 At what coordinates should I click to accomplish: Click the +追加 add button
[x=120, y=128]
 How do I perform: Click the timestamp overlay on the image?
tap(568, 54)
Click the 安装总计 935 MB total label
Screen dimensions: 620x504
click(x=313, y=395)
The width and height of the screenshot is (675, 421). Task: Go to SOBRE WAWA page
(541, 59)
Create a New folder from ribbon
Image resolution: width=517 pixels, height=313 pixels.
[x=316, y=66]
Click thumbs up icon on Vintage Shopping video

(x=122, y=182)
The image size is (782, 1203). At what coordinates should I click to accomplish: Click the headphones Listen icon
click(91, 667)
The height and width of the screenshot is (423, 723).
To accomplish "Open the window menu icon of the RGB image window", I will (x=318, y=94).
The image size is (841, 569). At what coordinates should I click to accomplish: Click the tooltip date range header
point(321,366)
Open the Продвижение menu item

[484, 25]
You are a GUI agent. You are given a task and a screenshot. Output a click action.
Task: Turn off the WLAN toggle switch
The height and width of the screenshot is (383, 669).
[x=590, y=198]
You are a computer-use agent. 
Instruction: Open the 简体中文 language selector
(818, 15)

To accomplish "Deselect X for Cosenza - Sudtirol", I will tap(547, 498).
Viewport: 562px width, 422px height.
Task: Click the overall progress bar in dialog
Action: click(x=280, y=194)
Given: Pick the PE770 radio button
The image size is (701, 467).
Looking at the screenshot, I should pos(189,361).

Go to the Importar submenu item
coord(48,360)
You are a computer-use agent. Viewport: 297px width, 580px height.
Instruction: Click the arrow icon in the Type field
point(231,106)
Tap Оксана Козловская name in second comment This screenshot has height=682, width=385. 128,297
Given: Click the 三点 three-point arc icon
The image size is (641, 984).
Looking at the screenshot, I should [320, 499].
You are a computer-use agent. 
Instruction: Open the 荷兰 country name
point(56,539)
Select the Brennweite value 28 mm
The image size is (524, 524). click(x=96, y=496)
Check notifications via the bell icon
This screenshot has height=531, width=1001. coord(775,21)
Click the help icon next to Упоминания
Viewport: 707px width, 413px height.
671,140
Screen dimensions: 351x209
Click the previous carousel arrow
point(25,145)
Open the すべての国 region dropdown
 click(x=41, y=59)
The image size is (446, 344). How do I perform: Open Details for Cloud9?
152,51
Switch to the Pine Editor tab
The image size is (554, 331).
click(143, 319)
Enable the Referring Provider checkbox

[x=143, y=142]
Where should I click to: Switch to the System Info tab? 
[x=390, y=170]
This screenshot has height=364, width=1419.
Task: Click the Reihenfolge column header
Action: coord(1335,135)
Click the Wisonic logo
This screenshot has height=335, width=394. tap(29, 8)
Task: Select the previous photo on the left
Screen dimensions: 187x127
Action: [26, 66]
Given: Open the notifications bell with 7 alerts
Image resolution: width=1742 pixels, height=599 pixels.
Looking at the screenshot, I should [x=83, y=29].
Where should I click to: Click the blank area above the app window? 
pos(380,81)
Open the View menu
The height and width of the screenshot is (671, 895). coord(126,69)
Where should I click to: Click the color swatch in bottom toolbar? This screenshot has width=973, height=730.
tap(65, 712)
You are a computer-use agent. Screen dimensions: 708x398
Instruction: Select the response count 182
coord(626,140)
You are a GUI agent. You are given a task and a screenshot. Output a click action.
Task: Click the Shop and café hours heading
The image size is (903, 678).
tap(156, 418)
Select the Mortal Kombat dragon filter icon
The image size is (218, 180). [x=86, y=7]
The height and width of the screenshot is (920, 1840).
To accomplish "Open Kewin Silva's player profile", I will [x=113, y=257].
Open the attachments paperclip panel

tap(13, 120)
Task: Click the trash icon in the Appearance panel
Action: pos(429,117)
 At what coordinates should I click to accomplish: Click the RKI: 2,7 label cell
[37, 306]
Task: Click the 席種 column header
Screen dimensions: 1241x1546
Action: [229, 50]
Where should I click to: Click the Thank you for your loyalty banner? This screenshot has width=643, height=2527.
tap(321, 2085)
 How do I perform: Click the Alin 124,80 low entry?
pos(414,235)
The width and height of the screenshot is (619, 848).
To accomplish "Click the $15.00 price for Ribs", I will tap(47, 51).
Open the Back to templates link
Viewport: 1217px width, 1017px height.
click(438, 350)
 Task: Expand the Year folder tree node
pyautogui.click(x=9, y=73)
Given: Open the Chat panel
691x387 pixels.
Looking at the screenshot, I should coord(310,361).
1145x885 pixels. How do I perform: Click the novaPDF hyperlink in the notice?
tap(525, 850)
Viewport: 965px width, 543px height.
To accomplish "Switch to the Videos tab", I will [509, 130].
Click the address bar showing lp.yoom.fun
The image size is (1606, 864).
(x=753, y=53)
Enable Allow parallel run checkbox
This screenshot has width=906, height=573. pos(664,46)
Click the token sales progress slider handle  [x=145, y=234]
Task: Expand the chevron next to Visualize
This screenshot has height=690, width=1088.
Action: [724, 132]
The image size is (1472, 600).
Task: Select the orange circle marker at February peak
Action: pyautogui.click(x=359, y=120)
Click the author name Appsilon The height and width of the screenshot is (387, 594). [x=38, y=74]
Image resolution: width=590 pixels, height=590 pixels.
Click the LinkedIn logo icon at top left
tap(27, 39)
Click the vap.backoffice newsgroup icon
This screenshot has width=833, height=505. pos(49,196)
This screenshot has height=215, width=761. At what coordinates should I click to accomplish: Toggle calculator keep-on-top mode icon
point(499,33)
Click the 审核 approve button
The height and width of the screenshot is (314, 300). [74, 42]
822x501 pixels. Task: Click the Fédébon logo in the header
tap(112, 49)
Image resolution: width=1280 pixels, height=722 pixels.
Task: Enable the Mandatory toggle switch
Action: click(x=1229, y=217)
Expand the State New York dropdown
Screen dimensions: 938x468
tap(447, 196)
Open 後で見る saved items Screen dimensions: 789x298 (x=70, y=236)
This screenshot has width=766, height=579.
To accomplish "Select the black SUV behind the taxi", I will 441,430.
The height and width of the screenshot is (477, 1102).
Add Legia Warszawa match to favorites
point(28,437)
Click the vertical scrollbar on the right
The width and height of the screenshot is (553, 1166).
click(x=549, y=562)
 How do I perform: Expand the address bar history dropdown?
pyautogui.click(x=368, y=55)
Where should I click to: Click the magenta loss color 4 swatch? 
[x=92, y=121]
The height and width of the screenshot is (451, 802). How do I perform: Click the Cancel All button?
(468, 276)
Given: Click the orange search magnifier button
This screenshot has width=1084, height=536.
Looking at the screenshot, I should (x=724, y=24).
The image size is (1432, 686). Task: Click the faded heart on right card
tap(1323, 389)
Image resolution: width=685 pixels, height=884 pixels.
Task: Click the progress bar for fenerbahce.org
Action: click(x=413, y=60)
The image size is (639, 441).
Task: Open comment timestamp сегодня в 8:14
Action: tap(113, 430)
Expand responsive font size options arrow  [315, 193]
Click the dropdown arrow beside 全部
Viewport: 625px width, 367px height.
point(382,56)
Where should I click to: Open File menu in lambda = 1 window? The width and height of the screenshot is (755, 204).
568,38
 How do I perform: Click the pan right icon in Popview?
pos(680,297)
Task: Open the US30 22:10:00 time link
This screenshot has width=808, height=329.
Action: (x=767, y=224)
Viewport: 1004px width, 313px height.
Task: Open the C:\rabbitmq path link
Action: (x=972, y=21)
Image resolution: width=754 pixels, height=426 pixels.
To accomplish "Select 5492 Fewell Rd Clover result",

→ **What to work on**:
What is needed is a word-for-word copy of all the material.

→ **Your solution**:
 At what coordinates should I click to accomplish: Click the +追加 add button
[x=120, y=128]
 How do I perform: Click the timestamp overlay on the image?
tap(568, 54)
Click the 安装总计 935 MB total label
Screen dimensions: 620x504
click(x=313, y=395)
The width and height of the screenshot is (675, 421). Task: Go to SOBRE WAWA page
(541, 59)
Create a New folder from ribbon
Image resolution: width=517 pixels, height=313 pixels.
[x=316, y=66]
Click thumbs up icon on Vintage Shopping video

(x=122, y=182)
The image size is (782, 1203). At what coordinates should I click to accomplish: Click the headphones Listen icon
click(91, 667)
The height and width of the screenshot is (423, 723).
To accomplish "Open the window menu icon of the RGB image window", I will (x=318, y=94).
The image size is (841, 569). At what coordinates should I click to accomplish: Click the tooltip date range header
point(321,366)
Open the Продвижение menu item

[484, 25]
You are a GUI agent. You are given a task and a screenshot. Output a click action.
Task: Turn off the WLAN toggle switch
The height and width of the screenshot is (383, 669).
[x=590, y=198]
You are a computer-use agent. 
Instruction: Open the 简体中文 language selector
(818, 15)

To accomplish "Deselect X for Cosenza - Sudtirol", I will tap(547, 498).
Viewport: 562px width, 422px height.
Task: Click the overall progress bar in dialog
Action: click(x=280, y=194)
Given: Pick the PE770 radio button
The image size is (701, 467).
Looking at the screenshot, I should pos(189,361).

Go to the Importar submenu item
coord(48,360)
You are a computer-use agent. Viewport: 297px width, 580px height.
Instruction: Click the arrow icon in the Type field
point(231,106)
Tap Оксана Козловская name in second comment This screenshot has height=682, width=385. 128,297
Given: Click the 三点 three-point arc icon
The image size is (641, 984).
Looking at the screenshot, I should [320, 499].
You are a computer-use agent. 
Instruction: Open the 荷兰 country name
point(56,539)
Select the Brennweite value 28 mm
The image size is (524, 524). click(x=96, y=496)
Check notifications via the bell icon
This screenshot has height=531, width=1001. coord(775,21)
Click the help icon next to Упоминания
Viewport: 707px width, 413px height.
671,140
Screen dimensions: 351x209
Click the previous carousel arrow
point(25,145)
Open the すべての国 region dropdown
 click(x=41, y=59)
The image size is (446, 344). How do I perform: Open Details for Cloud9?
152,51
Switch to the Pine Editor tab
The image size is (554, 331).
click(143, 319)
Enable the Referring Provider checkbox

[x=143, y=142]
Where should I click to: Switch to the System Info tab? 
[x=390, y=170]
This screenshot has height=364, width=1419.
Task: Click the Reihenfolge column header
Action: coord(1335,135)
Click the Wisonic logo
This screenshot has height=335, width=394. tap(29, 8)
Task: Select the previous photo on the left
Screen dimensions: 187x127
Action: [26, 66]
Given: Open the notifications bell with 7 alerts
Image resolution: width=1742 pixels, height=599 pixels.
Looking at the screenshot, I should [x=83, y=29].
Where should I click to: Click the blank area above the app window? 
pos(380,81)
Open the View menu
The height and width of the screenshot is (671, 895). coord(126,69)
Where should I click to: Click the color swatch in bottom toolbar? This screenshot has width=973, height=730.
tap(65, 712)
You are a computer-use agent. Screen dimensions: 708x398
Instruction: Select the response count 182
coord(626,140)
You are a GUI agent. You are given a task and a screenshot. Output a click action.
Task: Click the Shop and café hours heading
The image size is (903, 678).
tap(156, 418)
Select the Mortal Kombat dragon filter icon
The image size is (218, 180). [x=86, y=7]
The height and width of the screenshot is (920, 1840).
To accomplish "Open Kewin Silva's player profile", I will [x=113, y=257].
Open the attachments paperclip panel

tap(13, 120)
Task: Click the trash icon in the Appearance panel
Action: pos(429,117)
 At what coordinates should I click to accomplish: Click the RKI: 2,7 label cell
[37, 306]
Task: Click the 席種 column header
Screen dimensions: 1241x1546
Action: [229, 50]
Where should I click to: Click the Thank you for your loyalty banner? This screenshot has width=643, height=2527.
tap(321, 2085)
 How do I perform: Click the Alin 124,80 low entry?
pos(414,235)
The width and height of the screenshot is (619, 848).
To accomplish "Click the $15.00 price for Ribs", I will tap(47, 51).
Open the Back to templates link
Viewport: 1217px width, 1017px height.
click(438, 350)
 Task: Expand the Year folder tree node
pyautogui.click(x=9, y=73)
Given: Open the Chat panel
691x387 pixels.
Looking at the screenshot, I should coord(310,361).
1145x885 pixels. How do I perform: Click the novaPDF hyperlink in the notice?
tap(525, 850)
Viewport: 965px width, 543px height.
To accomplish "Switch to the Videos tab", I will [509, 130].
Click the address bar showing lp.yoom.fun
The image size is (1606, 864).
(x=753, y=53)
Enable Allow parallel run checkbox
This screenshot has width=906, height=573. pos(664,46)
Click the token sales progress slider handle  [x=145, y=234]
Task: Expand the chevron next to Visualize
This screenshot has height=690, width=1088.
Action: [724, 132]
The image size is (1472, 600).
Task: Select the orange circle marker at February peak
Action: pyautogui.click(x=359, y=120)
Click the author name Appsilon The height and width of the screenshot is (387, 594). [x=38, y=74]
Image resolution: width=590 pixels, height=590 pixels.
Click the LinkedIn logo icon at top left
tap(27, 39)
Click the vap.backoffice newsgroup icon
This screenshot has width=833, height=505. pos(49,196)
This screenshot has height=215, width=761. At what coordinates should I click to accomplish: Toggle calculator keep-on-top mode icon
point(499,33)
Click the 审核 approve button
The height and width of the screenshot is (314, 300). [74, 42]
822x501 pixels. Task: Click the Fédébon logo in the header
tap(112, 49)
Image resolution: width=1280 pixels, height=722 pixels.
Task: Enable the Mandatory toggle switch
Action: click(x=1229, y=217)
Expand the State New York dropdown
Screen dimensions: 938x468
tap(447, 196)
Open 後で見る saved items Screen dimensions: 789x298 (x=70, y=236)
This screenshot has width=766, height=579.
To accomplish "Select the black SUV behind the taxi", I will 441,430.
The height and width of the screenshot is (477, 1102).
Add Legia Warszawa match to favorites
point(28,437)
Click the vertical scrollbar on the right
The width and height of the screenshot is (553, 1166).
click(x=549, y=562)
 How do I perform: Expand the address bar history dropdown?
pyautogui.click(x=368, y=55)
Where should I click to: Click the magenta loss color 4 swatch? 
[x=92, y=121]
The height and width of the screenshot is (451, 802). How do I perform: Click the Cancel All button?
(468, 276)
Given: Click the orange search magnifier button
This screenshot has width=1084, height=536.
Looking at the screenshot, I should (x=724, y=24).
The image size is (1432, 686). Task: Click the faded heart on right card
tap(1323, 389)
Image resolution: width=685 pixels, height=884 pixels.
Task: Click the progress bar for fenerbahce.org
Action: click(x=413, y=60)
The image size is (639, 441).
Task: Open comment timestamp сегодня в 8:14
Action: tap(113, 430)
Expand responsive font size options arrow  [315, 193]
Click the dropdown arrow beside 全部
Viewport: 625px width, 367px height.
point(382,56)
Where should I click to: Open File menu in lambda = 1 window? The width and height of the screenshot is (755, 204).
568,38
 How do I perform: Click the pan right icon in Popview?
pos(680,297)
Task: Open the US30 22:10:00 time link
This screenshot has width=808, height=329.
Action: (x=767, y=224)
Viewport: 1004px width, 313px height.
Task: Open the C:\rabbitmq path link
Action: (x=972, y=21)
Image resolution: width=754 pixels, height=426 pixels.
To accomplish "Select 5492 Fewell Rd Clover result",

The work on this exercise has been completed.